Taking action to slow climate change was a contentious idea before the election, and if the voting on November 8 created a consensus on any issue, it wasn’t this one. President-elect Trump has called for withdrawing from the COP-21 agreement made a year ago in Paris, but as COP-22 got underway Marrakesh, Morocco, more than 300 American companies sent a letter to Mr. Trump affirming their “deep commitment” to adhering to the climate accord.

But there is more common ground here than meets the eye. There are reasons why the march toward cleaner energy will continue, advancing some of the goals in Mr. Trump’s campaign platform, including energy independence, an electric system that helps a strong economy, creation or maintenance of good jobs, a sound national infrastructure, and improvement of America’s export potential. And clean air is a goal that everyone shares, regardless of position on whether climate change is caused by human activity: air with less smog, less acid rain and fewer particulates.

And yes, there will be less carbon dioxide, which some will see as a goal and others can view as a benefit of a no-regrets energy policy. Whatever the reason for taking steps that reduce air emissions, the result will be to smooth our relationship with countries that stick with the climate deal.

The companies that signed the letter (including DuPont, the Gap, eBay, and General Mills) argued that “the right action now will create jobs and boost US competitiveness.”

Among the strongest actions that can be taken along those lines is to preserve the existing U.S. reactor fleet, and to build new plants, including designs that will fit in well with an emerging energy world of intermittent renewable energy sources. New reactors can also tackle new jobs beyond electricity, including providing, carbon-free, the heat needed to run refineries, chemical plants and other industries.

Any form of clean energy, including ours, requires appropriate government policy. Wind and solar are flourishing now because they get generous support (for solar, the investors get a 30 percent tax credit, and some states chip in more, and for wind, a 2.3 cent-per-kilowatt-hour production tax credit.) Wind and solar also benefit from state-level mandates, called renewable energy portfolio standards. The Federal subsidies are scheduled to begin a phase-down soon but most of the state help will remain in place.

Nuclear power, new and existing, meets the same zero-emission goal and adds many other advantages, including tremendous economic benefits, plus grid reliability and resiliency. Yet over 10 percent of the reactor fleet has prematurely shut down, or will do so, because none of these benefits are compensated in the electricity market. Preservation of these benefits requires appropriate policies.

And the best power system is a diverse one.
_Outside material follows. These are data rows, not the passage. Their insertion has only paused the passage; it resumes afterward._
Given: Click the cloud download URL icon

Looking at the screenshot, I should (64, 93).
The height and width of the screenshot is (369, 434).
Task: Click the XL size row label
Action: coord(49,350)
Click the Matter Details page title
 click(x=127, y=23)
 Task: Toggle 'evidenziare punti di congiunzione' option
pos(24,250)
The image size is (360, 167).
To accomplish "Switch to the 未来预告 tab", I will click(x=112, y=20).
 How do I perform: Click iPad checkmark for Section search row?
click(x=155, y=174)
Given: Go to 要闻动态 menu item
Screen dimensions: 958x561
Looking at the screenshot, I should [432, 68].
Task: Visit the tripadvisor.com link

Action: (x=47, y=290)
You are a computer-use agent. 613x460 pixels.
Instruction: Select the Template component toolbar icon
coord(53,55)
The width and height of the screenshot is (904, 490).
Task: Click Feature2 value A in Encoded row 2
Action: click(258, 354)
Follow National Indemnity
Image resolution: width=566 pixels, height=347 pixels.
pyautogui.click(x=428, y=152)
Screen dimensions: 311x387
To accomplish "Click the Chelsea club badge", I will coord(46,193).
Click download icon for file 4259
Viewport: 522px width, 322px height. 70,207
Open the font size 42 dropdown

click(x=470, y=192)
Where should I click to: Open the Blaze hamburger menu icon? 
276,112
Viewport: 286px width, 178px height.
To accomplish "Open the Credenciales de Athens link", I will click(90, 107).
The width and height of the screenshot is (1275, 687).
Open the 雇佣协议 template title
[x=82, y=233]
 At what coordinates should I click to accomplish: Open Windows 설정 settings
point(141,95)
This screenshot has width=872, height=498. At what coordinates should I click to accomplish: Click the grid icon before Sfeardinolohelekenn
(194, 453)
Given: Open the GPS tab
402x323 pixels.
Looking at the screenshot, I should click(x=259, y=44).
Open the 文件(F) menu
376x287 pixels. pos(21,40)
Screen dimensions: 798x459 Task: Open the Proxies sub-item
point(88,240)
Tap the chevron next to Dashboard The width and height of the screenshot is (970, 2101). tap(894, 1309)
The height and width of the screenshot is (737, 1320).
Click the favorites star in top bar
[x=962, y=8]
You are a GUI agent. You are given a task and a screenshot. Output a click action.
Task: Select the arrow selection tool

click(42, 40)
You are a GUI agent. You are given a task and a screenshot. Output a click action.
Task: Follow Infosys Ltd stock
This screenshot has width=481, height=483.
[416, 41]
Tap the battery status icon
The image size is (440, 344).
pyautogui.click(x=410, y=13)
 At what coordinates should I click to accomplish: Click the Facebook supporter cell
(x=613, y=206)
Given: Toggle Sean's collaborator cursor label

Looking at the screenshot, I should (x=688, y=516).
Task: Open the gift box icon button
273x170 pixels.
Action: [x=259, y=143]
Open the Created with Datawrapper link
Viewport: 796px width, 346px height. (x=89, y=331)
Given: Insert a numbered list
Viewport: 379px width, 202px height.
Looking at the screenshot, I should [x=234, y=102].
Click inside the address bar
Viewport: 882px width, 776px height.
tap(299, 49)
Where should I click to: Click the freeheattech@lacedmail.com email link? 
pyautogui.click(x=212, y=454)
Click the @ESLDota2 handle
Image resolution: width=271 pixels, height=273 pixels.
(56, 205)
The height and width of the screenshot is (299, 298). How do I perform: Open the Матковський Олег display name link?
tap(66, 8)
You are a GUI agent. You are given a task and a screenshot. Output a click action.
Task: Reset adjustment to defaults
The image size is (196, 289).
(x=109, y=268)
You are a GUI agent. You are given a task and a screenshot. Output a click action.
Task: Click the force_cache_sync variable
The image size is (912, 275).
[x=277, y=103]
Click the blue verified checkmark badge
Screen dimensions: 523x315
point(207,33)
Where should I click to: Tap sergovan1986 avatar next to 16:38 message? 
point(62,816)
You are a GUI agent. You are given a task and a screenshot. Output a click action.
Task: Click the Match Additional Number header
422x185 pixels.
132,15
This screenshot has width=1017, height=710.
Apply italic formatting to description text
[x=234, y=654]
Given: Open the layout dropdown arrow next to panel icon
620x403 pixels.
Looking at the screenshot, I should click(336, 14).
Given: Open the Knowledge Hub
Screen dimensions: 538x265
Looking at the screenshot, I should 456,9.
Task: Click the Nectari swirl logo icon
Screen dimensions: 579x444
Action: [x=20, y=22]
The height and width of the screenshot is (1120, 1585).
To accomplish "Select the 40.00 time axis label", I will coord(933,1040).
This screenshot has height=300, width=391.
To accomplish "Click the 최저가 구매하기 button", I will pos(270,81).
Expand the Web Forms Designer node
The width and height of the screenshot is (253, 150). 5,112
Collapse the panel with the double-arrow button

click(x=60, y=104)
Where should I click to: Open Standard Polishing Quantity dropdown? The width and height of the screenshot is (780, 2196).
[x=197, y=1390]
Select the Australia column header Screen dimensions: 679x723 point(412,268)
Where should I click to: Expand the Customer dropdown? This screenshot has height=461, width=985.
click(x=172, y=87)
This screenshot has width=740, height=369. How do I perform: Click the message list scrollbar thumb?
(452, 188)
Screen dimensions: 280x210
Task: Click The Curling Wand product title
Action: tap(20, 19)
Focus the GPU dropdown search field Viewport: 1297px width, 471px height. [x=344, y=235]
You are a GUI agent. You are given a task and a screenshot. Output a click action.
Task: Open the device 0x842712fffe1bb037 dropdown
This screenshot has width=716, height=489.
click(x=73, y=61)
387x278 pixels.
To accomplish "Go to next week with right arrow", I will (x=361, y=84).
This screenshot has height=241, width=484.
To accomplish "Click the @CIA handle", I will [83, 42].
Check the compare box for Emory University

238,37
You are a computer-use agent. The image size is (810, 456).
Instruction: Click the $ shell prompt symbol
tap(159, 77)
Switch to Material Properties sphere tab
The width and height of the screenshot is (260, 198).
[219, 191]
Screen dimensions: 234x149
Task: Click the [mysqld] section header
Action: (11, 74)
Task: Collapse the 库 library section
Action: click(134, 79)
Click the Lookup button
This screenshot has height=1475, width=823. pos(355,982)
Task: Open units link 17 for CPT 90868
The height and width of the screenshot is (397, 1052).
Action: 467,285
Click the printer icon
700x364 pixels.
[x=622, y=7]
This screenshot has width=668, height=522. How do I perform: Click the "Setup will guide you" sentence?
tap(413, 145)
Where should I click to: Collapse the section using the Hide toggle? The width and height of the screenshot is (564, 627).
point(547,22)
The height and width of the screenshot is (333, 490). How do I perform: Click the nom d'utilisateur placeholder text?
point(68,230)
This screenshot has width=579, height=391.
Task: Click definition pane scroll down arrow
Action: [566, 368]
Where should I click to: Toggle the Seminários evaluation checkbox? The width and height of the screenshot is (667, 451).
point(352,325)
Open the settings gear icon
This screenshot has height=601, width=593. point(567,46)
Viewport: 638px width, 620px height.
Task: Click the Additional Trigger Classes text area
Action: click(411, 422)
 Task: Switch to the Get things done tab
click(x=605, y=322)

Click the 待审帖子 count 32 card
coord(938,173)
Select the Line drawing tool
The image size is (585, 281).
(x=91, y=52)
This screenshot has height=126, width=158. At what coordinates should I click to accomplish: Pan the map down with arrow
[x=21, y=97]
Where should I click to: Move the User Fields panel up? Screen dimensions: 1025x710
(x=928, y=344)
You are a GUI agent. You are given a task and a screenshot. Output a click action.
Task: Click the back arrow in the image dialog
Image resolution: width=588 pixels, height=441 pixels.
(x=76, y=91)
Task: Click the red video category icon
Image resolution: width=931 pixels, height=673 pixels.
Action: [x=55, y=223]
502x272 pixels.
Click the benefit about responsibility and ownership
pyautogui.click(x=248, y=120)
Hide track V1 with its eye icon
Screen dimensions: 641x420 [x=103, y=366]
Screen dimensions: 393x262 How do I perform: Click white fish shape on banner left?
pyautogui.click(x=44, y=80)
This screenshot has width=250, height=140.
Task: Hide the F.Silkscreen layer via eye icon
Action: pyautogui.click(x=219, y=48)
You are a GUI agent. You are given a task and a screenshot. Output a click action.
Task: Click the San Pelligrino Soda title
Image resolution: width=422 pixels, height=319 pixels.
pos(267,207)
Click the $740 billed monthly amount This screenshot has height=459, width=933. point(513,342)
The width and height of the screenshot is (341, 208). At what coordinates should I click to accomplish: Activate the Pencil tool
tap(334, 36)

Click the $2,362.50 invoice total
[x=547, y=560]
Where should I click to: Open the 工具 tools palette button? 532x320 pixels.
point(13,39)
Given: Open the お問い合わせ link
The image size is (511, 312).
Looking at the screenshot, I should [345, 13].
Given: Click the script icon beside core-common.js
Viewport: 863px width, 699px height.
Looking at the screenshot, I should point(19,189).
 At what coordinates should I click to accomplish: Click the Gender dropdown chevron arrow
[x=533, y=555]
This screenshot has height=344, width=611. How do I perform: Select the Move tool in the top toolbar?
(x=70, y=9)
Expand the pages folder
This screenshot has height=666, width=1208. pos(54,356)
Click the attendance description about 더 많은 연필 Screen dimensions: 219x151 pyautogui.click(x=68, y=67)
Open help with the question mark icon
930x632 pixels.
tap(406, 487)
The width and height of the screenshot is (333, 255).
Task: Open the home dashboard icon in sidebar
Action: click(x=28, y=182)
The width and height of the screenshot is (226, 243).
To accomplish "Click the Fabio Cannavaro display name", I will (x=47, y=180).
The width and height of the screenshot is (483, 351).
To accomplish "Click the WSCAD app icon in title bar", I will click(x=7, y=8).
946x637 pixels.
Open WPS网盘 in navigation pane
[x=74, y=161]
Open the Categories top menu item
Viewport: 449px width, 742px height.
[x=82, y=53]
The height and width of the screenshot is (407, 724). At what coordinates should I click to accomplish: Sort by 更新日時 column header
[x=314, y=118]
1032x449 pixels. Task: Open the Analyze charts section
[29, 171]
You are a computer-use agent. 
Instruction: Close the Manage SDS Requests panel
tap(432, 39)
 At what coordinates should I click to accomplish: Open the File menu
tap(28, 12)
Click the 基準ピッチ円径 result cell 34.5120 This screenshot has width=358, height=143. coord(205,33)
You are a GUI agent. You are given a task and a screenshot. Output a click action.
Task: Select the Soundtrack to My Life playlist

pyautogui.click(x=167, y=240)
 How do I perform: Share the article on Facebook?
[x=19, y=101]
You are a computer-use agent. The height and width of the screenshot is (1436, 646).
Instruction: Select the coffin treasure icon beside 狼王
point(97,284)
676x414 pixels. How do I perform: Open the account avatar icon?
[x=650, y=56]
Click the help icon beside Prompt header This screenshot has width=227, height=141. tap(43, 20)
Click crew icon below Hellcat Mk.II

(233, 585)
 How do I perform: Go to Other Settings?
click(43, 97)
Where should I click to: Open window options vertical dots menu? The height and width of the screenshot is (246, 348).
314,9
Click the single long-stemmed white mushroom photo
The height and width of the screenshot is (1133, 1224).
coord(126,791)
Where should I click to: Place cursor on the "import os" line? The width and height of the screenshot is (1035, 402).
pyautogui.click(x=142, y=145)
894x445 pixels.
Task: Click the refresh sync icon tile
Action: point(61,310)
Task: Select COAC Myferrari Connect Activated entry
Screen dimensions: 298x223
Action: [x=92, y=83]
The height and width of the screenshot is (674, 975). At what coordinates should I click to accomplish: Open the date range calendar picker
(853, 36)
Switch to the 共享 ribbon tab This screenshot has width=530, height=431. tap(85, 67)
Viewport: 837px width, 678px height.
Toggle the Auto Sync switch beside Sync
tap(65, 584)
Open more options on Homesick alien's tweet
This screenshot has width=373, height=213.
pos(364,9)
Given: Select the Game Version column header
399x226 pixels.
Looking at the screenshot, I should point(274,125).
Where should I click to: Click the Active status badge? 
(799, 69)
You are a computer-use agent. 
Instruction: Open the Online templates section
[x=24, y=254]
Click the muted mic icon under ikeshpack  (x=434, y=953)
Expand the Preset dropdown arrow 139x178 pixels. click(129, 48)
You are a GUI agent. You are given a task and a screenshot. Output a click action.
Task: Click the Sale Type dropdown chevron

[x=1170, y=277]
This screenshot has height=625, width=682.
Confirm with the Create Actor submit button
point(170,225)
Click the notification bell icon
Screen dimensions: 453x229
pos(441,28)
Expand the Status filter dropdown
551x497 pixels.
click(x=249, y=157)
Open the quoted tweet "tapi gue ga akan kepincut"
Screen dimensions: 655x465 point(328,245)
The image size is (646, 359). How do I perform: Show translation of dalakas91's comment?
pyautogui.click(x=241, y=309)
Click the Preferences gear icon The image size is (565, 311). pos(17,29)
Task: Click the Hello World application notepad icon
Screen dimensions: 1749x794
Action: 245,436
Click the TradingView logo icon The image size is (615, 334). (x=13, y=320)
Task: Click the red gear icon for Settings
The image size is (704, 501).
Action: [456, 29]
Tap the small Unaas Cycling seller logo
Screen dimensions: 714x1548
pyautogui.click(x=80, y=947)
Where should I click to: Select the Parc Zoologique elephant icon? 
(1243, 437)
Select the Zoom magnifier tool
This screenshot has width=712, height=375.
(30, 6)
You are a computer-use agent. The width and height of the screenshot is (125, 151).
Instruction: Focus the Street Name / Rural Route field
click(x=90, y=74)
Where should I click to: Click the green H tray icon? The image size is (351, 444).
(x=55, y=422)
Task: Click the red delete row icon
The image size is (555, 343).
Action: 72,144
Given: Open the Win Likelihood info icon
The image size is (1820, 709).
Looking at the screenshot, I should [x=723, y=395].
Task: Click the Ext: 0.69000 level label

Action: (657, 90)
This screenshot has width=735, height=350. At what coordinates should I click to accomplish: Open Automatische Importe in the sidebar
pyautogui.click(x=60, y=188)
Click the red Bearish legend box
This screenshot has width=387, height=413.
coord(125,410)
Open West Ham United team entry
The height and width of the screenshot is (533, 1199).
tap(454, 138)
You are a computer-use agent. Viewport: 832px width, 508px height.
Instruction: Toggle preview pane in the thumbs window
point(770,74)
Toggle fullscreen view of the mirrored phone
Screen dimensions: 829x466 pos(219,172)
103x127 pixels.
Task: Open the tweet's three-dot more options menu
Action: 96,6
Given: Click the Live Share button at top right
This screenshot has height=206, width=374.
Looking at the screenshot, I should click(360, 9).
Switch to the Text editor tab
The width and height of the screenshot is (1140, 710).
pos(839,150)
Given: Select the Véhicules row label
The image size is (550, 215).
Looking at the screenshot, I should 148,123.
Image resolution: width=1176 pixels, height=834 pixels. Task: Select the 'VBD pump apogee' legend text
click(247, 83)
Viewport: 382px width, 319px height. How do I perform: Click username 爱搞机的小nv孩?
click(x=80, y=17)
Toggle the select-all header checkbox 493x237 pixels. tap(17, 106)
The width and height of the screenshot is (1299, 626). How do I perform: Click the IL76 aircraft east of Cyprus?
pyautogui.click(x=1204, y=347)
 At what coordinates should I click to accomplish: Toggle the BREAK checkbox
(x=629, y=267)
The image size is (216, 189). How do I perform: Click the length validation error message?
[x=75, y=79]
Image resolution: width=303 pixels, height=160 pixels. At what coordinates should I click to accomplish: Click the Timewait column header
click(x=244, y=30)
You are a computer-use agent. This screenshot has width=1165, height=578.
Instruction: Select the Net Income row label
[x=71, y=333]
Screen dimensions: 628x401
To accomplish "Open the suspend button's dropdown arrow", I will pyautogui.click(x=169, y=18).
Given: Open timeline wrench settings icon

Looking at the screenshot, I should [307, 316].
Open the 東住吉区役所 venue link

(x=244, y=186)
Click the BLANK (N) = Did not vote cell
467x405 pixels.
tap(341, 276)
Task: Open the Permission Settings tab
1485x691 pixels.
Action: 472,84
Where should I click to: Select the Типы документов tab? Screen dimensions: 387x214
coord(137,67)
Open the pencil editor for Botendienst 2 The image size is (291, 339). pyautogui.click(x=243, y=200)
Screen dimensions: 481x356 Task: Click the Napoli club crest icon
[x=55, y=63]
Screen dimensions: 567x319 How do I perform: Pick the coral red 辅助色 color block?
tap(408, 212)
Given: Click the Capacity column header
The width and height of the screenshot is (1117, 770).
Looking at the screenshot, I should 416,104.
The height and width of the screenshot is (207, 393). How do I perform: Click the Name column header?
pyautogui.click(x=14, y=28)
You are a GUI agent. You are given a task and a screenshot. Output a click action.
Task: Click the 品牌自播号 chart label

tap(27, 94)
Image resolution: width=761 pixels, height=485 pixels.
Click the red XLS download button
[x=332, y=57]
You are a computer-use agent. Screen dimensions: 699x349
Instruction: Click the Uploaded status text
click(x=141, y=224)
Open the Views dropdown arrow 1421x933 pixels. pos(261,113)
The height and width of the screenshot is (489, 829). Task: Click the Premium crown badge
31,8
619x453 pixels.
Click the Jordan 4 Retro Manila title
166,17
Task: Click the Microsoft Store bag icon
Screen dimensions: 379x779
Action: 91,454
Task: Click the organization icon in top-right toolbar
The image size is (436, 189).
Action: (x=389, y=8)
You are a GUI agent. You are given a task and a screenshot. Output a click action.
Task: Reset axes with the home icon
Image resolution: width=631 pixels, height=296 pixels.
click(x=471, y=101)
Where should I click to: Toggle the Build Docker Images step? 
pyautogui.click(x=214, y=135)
IHS found in a recent study that if the grid moved to a less diverse generating mix, “power price impacts would reduce US GDP by nearly $200 billion, lead to roughly one million fewer jobs, and reduce the typical household’s annual disposable income by around $2,100.’’

Strong support for nuclear power addresses priorities that everyone shares. We should not shy away from preserving and expanding these benefits.